#### Text shown ####
What Persona Are We Missing? Identifying Unknown Relevant Personas for Faithful User Simulation
Weiwen Su, Yuhan Zhou, Zihan Wang, Naoki Yoshinaga, Masashi Toyoda
TL;DR
This work addresses the problem that user simulations may be unfaithful when relevant personas are missing. It introduces the PICQ dataset, a context-aware set of Persona-Influenced Choice Questions with annotated unknown personas, and a multi-task prompting framework to identify these personas. Through a diverse LLM benchmark, it reveals a fidelity–influence trade-off that scales with model size and cognitive economy, suggesting that no single model fully captures unknown personas. The authors propose a synergistic Generate-Complete-Validate workflow combining multiple models and human input to produce more faithful simulations, while noting language and data-domain limitations and outlining directions for real-world validation.
Abstract
Existing user simulations, where models generate user-like responses in dialogue, often lack verification that sufficient user personas are provided, questioning the validity of the simulations. To address this core concern, this work explores the task of identifying relevant but unknown personas of the simulation target for a given simulation context. We introduce PICQ, a novel dataset of context-aware choice questions, annotated with unknown personas (e.g., ''Is the user price-sensitive?'') that may influence user choices, and propose a multi-faceted evaluation scheme assessing fidelity, influence, and inaccessibility. Our benchmark of leading LLMs reveals a complex ''Fidelity vs. Insight'' dilemma governed by model scale: while influence generally scales with model size, fidelity to human patterns follows an inverted U-shaped curve. We trace this phenomenon to cognitive differences, particularly the human tendency for ''cognitive economy.'' Our work provides the first comprehensive benchmark for this crucial task, offering a new lens for understanding the divergent cognitive models of humans and advanced LLMs.
####
• Exercise requirements:
- 1) List the authors of the paper named at the top of the paper summary.
- 2) Answer these from the paper summary:
(a) What does the dataset name PICQ stand for?
(b) Which three things does the proposed evaluation scheme assess?
(c) What is the name of the workflow the authors propose for more faithful simulations?
#### Recorded information ####
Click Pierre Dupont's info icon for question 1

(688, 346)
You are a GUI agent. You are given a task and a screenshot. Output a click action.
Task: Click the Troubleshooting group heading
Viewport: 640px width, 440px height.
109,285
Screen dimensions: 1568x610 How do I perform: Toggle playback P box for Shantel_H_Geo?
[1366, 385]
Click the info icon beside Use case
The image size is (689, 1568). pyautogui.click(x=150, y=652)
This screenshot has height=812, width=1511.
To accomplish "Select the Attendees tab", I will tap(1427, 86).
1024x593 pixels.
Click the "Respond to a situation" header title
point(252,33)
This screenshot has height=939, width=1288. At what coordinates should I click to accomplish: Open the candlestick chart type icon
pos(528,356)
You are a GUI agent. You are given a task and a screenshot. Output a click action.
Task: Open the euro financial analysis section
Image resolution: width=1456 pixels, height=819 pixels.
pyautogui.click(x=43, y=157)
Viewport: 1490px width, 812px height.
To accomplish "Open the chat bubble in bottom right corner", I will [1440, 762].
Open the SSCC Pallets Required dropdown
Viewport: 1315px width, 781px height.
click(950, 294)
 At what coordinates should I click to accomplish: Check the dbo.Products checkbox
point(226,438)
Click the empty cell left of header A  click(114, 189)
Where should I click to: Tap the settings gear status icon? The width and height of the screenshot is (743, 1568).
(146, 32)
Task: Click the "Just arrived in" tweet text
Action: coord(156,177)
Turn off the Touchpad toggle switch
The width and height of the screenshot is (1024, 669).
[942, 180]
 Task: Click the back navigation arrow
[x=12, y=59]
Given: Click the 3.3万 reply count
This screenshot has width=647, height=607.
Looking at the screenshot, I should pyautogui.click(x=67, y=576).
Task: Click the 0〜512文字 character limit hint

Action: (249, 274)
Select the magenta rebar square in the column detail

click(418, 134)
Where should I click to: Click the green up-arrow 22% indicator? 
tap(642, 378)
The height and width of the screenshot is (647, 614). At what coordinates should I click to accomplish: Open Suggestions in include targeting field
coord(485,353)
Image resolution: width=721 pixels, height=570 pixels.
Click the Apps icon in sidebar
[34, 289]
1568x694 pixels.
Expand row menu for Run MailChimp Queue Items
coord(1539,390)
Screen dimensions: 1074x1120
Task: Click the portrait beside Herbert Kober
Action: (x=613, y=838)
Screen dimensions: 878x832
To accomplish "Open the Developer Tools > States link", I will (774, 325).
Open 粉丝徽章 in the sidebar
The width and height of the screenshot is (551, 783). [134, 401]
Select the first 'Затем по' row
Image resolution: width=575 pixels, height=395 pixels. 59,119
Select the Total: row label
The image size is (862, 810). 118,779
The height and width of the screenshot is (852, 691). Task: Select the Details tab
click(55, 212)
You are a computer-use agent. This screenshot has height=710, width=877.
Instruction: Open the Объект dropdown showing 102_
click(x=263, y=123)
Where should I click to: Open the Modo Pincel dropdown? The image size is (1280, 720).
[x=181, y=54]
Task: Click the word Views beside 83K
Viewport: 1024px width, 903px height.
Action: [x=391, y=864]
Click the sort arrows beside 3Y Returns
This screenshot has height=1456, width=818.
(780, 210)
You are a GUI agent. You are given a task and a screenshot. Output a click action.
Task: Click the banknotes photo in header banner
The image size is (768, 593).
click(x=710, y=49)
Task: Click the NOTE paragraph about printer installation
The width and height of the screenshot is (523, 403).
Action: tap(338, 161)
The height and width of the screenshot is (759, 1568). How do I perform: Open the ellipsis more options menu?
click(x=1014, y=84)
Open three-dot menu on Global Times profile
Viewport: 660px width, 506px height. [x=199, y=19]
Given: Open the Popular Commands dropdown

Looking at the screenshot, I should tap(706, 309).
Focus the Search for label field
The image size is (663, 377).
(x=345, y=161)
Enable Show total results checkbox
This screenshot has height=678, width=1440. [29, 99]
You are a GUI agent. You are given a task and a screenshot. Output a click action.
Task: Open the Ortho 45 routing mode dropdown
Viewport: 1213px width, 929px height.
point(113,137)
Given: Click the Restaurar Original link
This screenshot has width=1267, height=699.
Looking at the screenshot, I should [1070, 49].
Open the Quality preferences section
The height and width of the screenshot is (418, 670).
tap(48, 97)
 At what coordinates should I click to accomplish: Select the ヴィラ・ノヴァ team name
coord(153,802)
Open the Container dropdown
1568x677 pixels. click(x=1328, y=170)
####
• Task results:
- 1)
Weiwen Su
Yuhan Zhou
Zihan Wang
Naoki Yoshinaga
Masashi Toyoda

- 2)
(a) Persona-Influenced Choice Questions
(b) Fidelity, influence, and inaccessibility
(c) Generate-Complete-Validate